Words of wisdom from an ignorant weasel, wearing a diaper changed daily by the democrat media.

The conflict between the Israelis and the Palestinians is kept alive by the fact that the Palestinian leadership has a huge vested interest in keeping it alive. Cut off the flow of funds and the Palestinian people will find reasons to make peace and live happily side by side with Israeli Jews.

Obamas “peace” plan failed because he was making demands of the wrong side.

As long as there are no consequences for not settling for peace, Palestinians will never settle for peace. Why would they?

This is where I hope Trump will be different.
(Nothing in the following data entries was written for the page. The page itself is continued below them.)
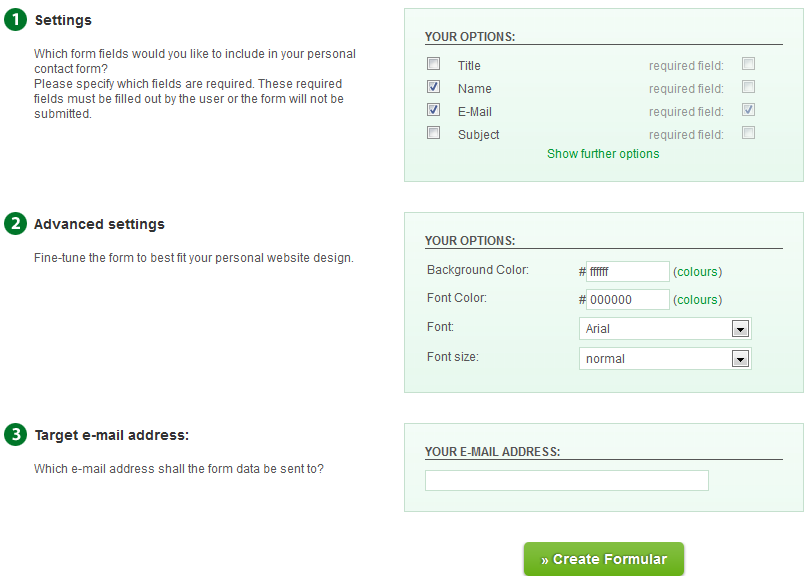Mark Title as a required field

pyautogui.click(x=748, y=64)
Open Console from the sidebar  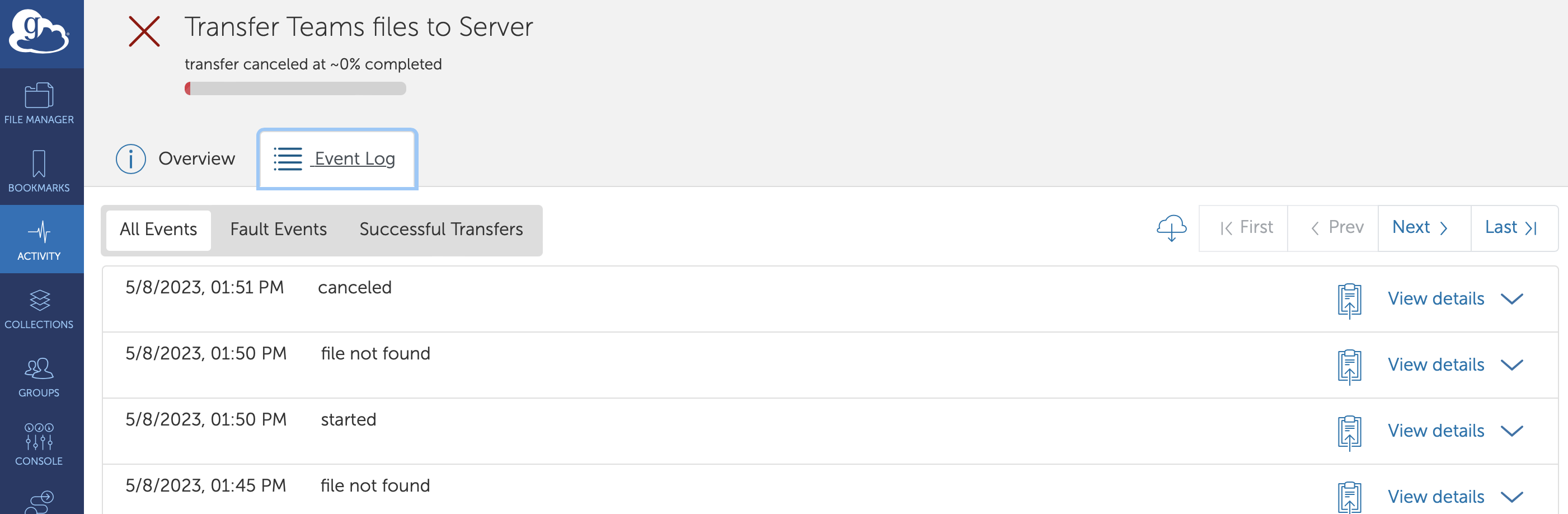point(39,444)
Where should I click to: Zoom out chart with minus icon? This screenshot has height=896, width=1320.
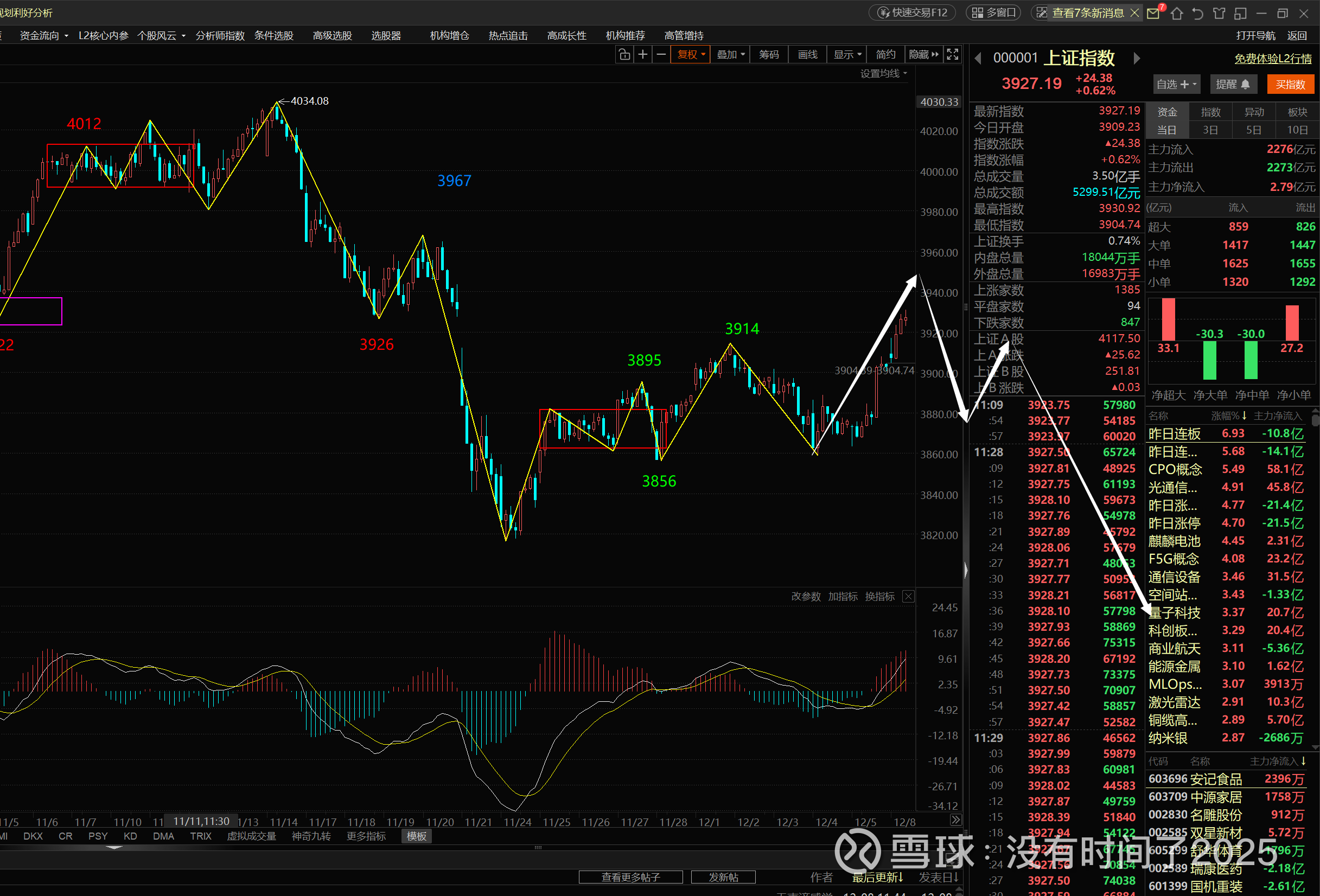(661, 55)
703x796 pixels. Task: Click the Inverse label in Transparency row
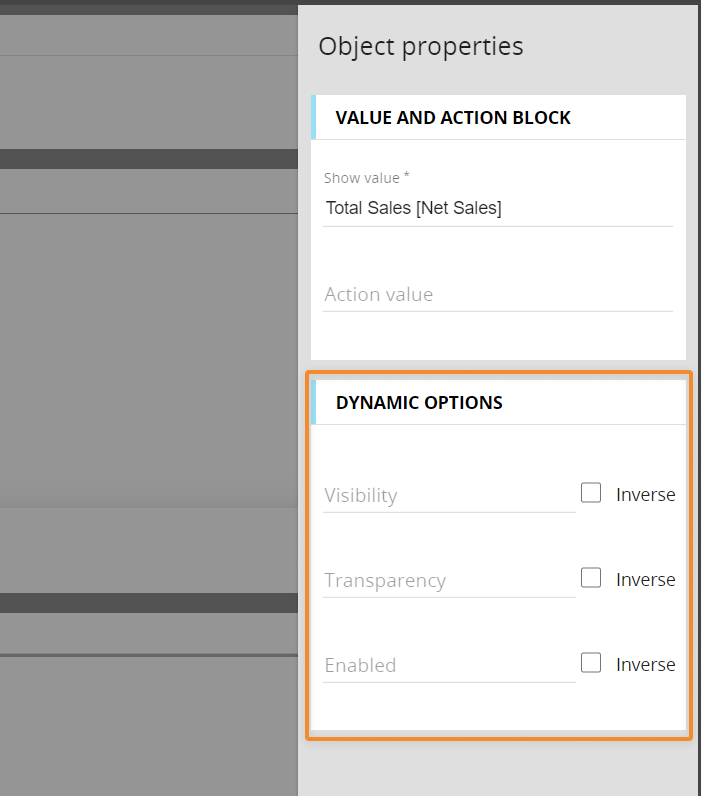tap(646, 579)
If he moves the US Embassy to Jerusalem then we know Palestinians will be forced to settle and live in peace with Jews.

Mailman

Koplow and Sachs are right that Netanyahu has only been able to pretend to be a right-winger by having USA pressure to play against. If that pressure disappears, and he continues to make concessions, release terrorists, expel Jews from their homes and prevent them from building new ones, as he has done throughout both of his stints as PM, he will be exposed as the leftist he is.